SOURCE MATERIAL section start

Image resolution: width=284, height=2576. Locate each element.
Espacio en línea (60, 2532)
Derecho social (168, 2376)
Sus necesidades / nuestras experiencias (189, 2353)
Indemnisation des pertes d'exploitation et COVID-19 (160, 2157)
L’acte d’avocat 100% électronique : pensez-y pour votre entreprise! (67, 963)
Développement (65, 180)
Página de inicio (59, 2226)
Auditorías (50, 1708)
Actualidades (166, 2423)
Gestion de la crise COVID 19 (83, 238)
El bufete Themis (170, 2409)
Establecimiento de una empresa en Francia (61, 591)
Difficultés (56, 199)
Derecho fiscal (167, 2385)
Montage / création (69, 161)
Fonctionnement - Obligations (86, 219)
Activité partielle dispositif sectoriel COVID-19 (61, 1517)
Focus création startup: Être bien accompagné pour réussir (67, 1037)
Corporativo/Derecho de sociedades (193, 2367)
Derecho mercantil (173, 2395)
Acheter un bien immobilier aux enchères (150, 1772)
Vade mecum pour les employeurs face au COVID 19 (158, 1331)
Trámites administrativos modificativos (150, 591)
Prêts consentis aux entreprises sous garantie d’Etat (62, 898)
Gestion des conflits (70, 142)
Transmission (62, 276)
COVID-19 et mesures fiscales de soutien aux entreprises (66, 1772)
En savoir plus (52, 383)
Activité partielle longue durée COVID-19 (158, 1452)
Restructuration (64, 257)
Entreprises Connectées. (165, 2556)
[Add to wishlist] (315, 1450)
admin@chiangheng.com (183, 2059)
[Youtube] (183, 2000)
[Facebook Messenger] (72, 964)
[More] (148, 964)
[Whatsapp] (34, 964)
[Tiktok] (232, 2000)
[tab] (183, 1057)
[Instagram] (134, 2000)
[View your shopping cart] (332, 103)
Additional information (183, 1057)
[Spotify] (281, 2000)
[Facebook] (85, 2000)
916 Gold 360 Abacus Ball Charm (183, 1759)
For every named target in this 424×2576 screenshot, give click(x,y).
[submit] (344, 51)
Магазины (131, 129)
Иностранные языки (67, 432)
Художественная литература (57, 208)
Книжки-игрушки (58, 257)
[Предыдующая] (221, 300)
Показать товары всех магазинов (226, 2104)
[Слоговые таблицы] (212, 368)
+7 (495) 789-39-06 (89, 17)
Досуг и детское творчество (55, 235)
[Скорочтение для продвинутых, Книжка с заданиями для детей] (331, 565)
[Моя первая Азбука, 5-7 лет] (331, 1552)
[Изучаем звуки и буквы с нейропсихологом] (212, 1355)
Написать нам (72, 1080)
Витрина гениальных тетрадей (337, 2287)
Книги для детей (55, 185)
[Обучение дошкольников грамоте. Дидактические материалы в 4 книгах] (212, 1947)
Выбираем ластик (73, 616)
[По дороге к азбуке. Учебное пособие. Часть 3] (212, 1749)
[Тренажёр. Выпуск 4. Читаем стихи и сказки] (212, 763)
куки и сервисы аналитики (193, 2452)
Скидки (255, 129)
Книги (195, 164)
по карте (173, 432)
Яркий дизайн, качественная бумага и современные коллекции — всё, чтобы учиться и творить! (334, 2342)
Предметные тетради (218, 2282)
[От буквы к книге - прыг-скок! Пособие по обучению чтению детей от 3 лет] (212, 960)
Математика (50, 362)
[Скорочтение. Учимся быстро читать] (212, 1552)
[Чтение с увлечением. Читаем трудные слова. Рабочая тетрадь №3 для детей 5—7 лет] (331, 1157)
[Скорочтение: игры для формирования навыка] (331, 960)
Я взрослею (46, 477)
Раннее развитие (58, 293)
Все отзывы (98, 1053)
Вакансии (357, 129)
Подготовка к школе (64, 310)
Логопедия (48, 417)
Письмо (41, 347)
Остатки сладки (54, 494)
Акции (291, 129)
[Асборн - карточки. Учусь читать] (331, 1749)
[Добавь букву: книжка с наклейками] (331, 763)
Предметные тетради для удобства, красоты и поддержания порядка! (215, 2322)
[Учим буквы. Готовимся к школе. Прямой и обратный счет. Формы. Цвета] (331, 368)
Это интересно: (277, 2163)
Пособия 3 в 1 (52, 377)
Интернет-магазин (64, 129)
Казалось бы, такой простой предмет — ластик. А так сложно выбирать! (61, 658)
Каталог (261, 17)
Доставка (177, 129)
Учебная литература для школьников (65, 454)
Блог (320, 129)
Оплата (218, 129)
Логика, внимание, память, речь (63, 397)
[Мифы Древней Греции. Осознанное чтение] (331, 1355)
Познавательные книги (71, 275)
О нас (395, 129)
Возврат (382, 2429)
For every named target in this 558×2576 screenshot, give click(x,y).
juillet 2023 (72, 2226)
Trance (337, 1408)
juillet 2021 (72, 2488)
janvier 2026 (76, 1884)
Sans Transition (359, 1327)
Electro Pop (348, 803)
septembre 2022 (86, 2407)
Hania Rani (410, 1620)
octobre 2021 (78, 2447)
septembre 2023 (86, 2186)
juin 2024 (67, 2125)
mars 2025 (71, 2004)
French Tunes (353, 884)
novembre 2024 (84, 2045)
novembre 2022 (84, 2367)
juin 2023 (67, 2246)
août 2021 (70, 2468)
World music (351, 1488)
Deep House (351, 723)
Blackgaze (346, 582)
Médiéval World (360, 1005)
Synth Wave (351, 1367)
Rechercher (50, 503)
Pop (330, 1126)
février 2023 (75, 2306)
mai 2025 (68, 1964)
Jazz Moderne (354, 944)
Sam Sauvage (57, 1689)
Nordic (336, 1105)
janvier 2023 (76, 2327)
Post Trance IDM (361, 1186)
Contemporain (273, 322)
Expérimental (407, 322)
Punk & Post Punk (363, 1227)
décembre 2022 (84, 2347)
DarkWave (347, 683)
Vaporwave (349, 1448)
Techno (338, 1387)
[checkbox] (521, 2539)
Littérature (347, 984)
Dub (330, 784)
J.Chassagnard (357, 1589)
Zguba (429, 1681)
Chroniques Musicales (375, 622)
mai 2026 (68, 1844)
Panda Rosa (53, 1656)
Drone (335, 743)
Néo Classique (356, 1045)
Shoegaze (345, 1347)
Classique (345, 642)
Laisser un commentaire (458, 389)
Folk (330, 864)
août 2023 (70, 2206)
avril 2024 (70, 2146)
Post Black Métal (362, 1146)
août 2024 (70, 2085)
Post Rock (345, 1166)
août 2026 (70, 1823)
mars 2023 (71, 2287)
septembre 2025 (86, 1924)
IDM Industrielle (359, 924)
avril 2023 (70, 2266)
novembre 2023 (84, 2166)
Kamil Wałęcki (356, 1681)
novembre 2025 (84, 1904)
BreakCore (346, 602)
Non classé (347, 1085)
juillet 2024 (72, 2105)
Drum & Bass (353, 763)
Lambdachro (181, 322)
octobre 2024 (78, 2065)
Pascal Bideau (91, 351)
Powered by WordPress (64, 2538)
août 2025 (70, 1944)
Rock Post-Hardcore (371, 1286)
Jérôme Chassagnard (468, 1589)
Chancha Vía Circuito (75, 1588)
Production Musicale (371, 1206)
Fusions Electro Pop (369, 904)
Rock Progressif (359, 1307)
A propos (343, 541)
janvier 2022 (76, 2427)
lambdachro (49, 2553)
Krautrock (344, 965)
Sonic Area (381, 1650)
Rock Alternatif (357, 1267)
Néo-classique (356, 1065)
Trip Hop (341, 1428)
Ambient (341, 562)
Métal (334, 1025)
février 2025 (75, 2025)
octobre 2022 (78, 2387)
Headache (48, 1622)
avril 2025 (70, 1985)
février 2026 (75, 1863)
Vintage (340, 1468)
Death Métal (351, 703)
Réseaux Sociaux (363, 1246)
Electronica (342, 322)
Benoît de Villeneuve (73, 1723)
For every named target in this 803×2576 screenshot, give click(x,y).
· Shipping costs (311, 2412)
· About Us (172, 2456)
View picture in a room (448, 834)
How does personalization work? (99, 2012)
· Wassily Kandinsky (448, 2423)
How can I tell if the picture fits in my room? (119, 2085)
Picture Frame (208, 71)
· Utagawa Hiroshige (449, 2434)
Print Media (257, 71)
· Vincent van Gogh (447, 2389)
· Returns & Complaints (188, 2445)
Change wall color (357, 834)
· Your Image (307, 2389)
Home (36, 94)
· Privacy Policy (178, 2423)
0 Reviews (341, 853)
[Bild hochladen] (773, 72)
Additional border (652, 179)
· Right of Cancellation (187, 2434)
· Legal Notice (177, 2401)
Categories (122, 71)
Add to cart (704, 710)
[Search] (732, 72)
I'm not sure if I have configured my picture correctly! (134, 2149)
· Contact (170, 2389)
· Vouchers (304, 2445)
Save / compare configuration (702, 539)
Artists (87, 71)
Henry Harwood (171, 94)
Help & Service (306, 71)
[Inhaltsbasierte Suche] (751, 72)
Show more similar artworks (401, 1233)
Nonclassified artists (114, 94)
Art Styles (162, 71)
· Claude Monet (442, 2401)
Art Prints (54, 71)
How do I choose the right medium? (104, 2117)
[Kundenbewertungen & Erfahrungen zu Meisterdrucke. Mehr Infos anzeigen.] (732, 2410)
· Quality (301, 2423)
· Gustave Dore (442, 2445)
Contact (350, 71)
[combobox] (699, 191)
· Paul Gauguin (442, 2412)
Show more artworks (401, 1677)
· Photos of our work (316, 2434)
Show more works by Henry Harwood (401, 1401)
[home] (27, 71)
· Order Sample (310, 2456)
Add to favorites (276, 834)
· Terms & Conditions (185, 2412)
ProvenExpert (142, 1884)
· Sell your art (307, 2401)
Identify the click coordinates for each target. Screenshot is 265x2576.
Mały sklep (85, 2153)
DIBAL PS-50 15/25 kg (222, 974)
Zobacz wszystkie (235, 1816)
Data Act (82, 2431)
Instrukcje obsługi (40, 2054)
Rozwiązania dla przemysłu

SOURCE MATERIAL section end

» **WORK TASK**
Go through the records. Copy each line where "partielle" appears.

» **RESULT FOR THIS TASK**
Activité partielle dispositif sectoriel COVID-19 (61, 1517)
Activité partielle longue durée COVID-19 (158, 1452)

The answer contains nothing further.